++++ Texte cité ++++
Cap
22, c’est la nouvelle offensive de Macron, après la dernière et avant la prochaine.
22 pour
2022, mais aussi 22 comme les vingt-deux propositions qu’un rapport préconise
pour, ni plus ni moins, anéantir une armée de fonctionnaires.
Décryptage
Le « cap
» est donc fixé. Quarante-quatre « personnalités », issues pour la plupart « d’experts »
néolibéraux, du Medef, de
cabinets de conseil et de «management» ont été chargées par Macron et son
gouvernement de faire des propositions pour « transformer » l’action publique.
On ne
s’étonnera pas que leurs vingt-deux recommandations aient pour objectif de
privatiser des pans entiers de missions de service public, de supprimer cent
vingt mille emplois de fonctionnaires et d’économiser trente milliards d’euros.
Derrière
l’affichage hypocrite d’une amélioration des services publics et d’une
modernisation des conditions de travail des agents, la CGT estime que
l’objectif principal de Cap 22 est, bien au contraire, d’abandonner purement et
simplement certaines missions publiques, et de procéder par la même occasion à
une réduction drastique des dépenses publiques.
Plus
qu’un prolongement de la « Révision générale des politiques publiques » et de
la « Modernisation de l’action publique » de Sarkozy et Hollande, c’est la
liquidation de la Fonction publique élaborée sur la base des conquêtes de la
Libération qu’exprime la volonté de Macron.
Saper les principes mêmes de la fonction
publique
Le
rapport remet en cause la pertinence de l’égalité de traitement, qui serait
inadaptée devant la diversité des situations. L’objectif est donc de conditionner
une partie des moyens alloués aux résultats de satisfaction des usagers, de
faire reculer les normes et de livrer les données pour déléguer, externaliser,
privatiser les missions publiques.
Les
administrations devront remplir des objectifs de restrictions budgétaires
contractuelles sur une durée de cinq ans. Autrement dit, on ferme la porte à
l’investissement public.
En
matière de gestion des ressources humaines, on passe d’un pilotage des
effectifs à un pilotage en termes de masse salariale. Ce qui sonne le glas des
mesures générales de revalorisation du point d’indice au profit d’une part
variable de rémunération au mérite totalement arbitraire. Il s’agit aussi d’en
finir avec le contrôle sur l’utilisation de l’argent public et le contrôle des
entreprises, de réduire des normes jugées trop contraignantes.
L’État
abandonnerait des missions essentielles pour les transférer à des agences.
Parmi ces missions, le recouvrement et le contrôle fiscal, le conseil aux
entreprises, les statistiques et les études économiques, les missions
douanières et les droits indirects, la régulation du trafic aérien, le contrôle
et la répartition des produits et matières premières énergétiques,
l’aménagement du territoire, des pans de missions de l’enseignement supérieur,
l’organisation administrative des musées, la création d’une agence nationale du
sport, etc. Bref, on brade tout.
++++ Données fournies ++++
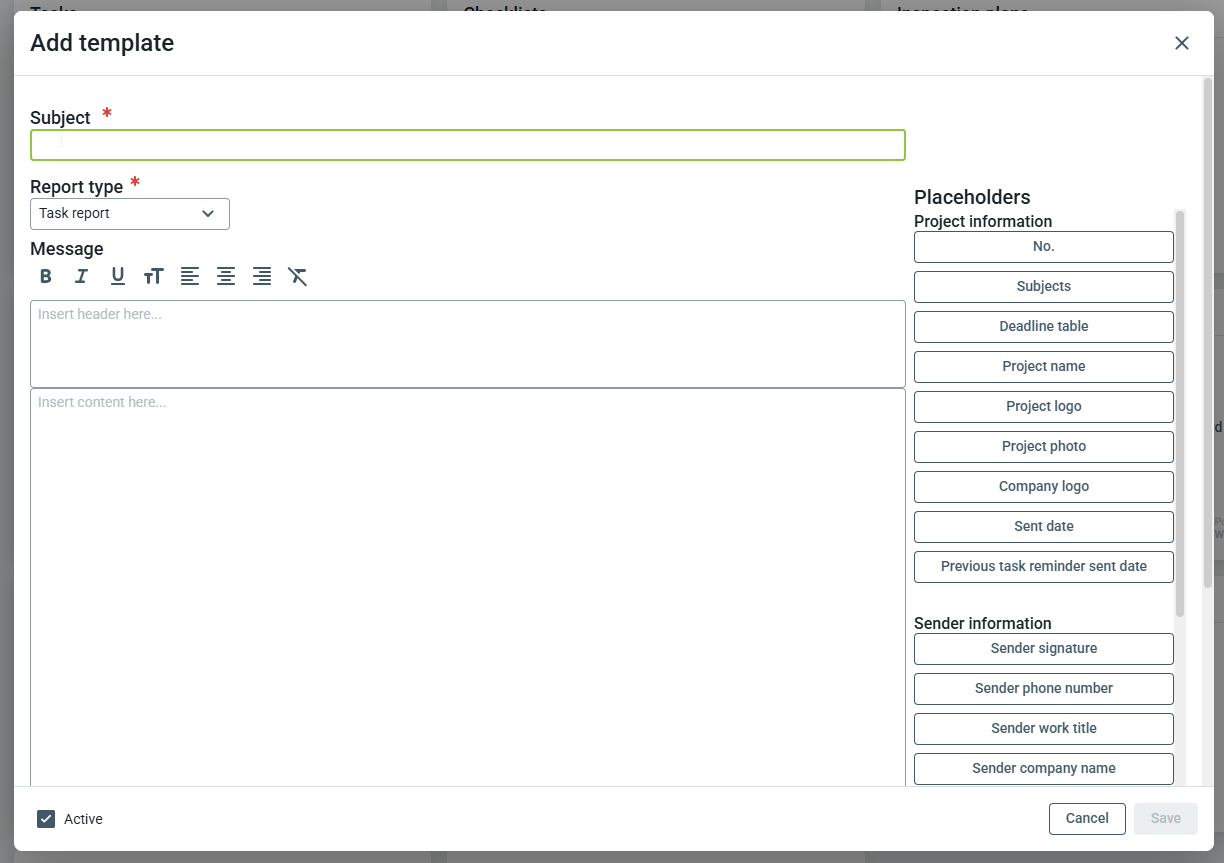This screenshot has height=863, width=1224.
Task: Click the Cancel button
Action: (x=1087, y=818)
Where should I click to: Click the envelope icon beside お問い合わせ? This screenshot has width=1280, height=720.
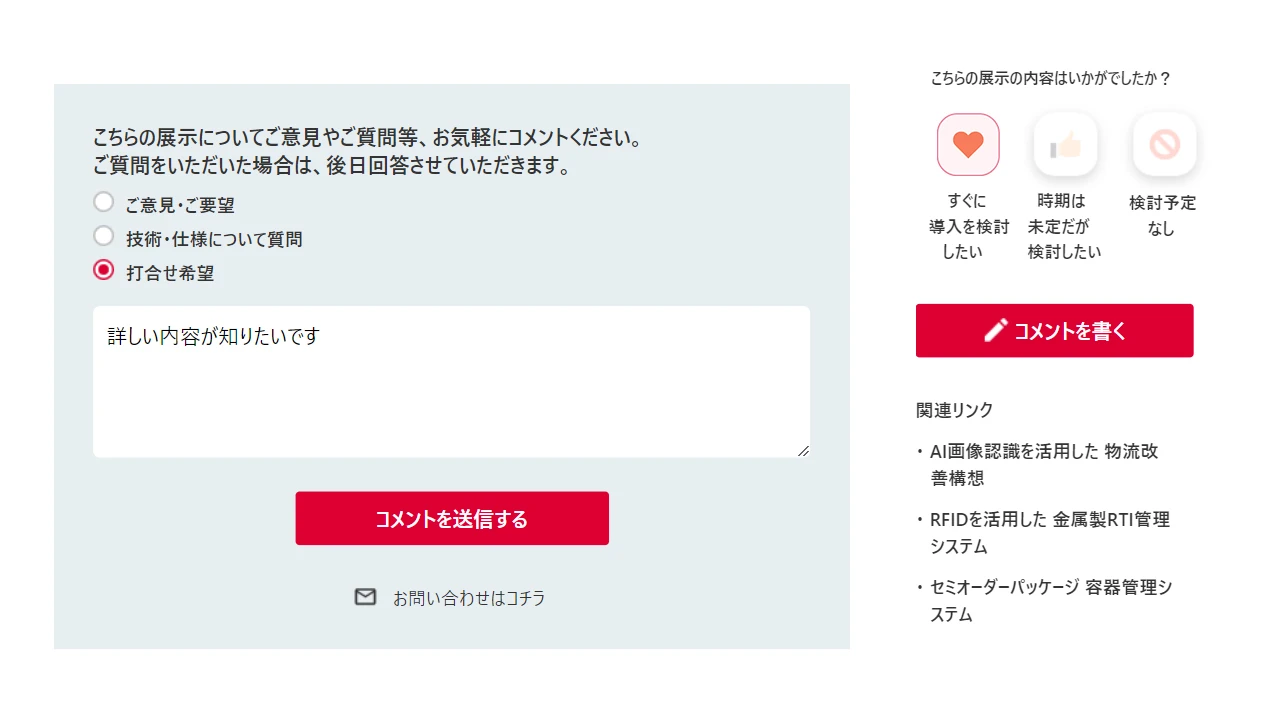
++++
### Consigne A
Selon l'article sur Cap 22, combien d'emplois de fonctionnaires les vingt-deux recommandations visent-elles à supprimer ?
### Consigne B
Poursuivez l'article sur Cap 22 à partir de sa dernière phrase.

### Réponse attendue A
Cent vingt mille emplois de fonctionnaires.

### Réponse attendue B
Casser le statut des agents
Le
rapport préconise de différencier davantage les carrières et les rémunérations
entre les trois versants de la Fonction publique, d’augmenter le nombre des
contrats d’apprentis en « pré recrutement » et, logiquement,
d’en finir avec la primauté d’accès par concours pour généraliser le contrat de
droit privé. Pour casser la boutique, il faut bien entendu casser le statut.
Pour cela, les «
managers » pourraient mettre en place des dérogations au statut des
fonctionnaires, notamment en ce qui concerne la rémunération, le temps de
travail ou la mobilité.
C’est aussi le
manager qui déciderait, « sans autre contrainte que celles du droit commun » et
dans le plus grand arbitraire, des évolutions et des promotions des agents.
Et pour être bien sûr
que les règles de management du privé seront appliquées au sein de la Fonction
publique, « les talents venant du privé » seront privilégiés pour l’accès aux
emplois de cadres dirigeants.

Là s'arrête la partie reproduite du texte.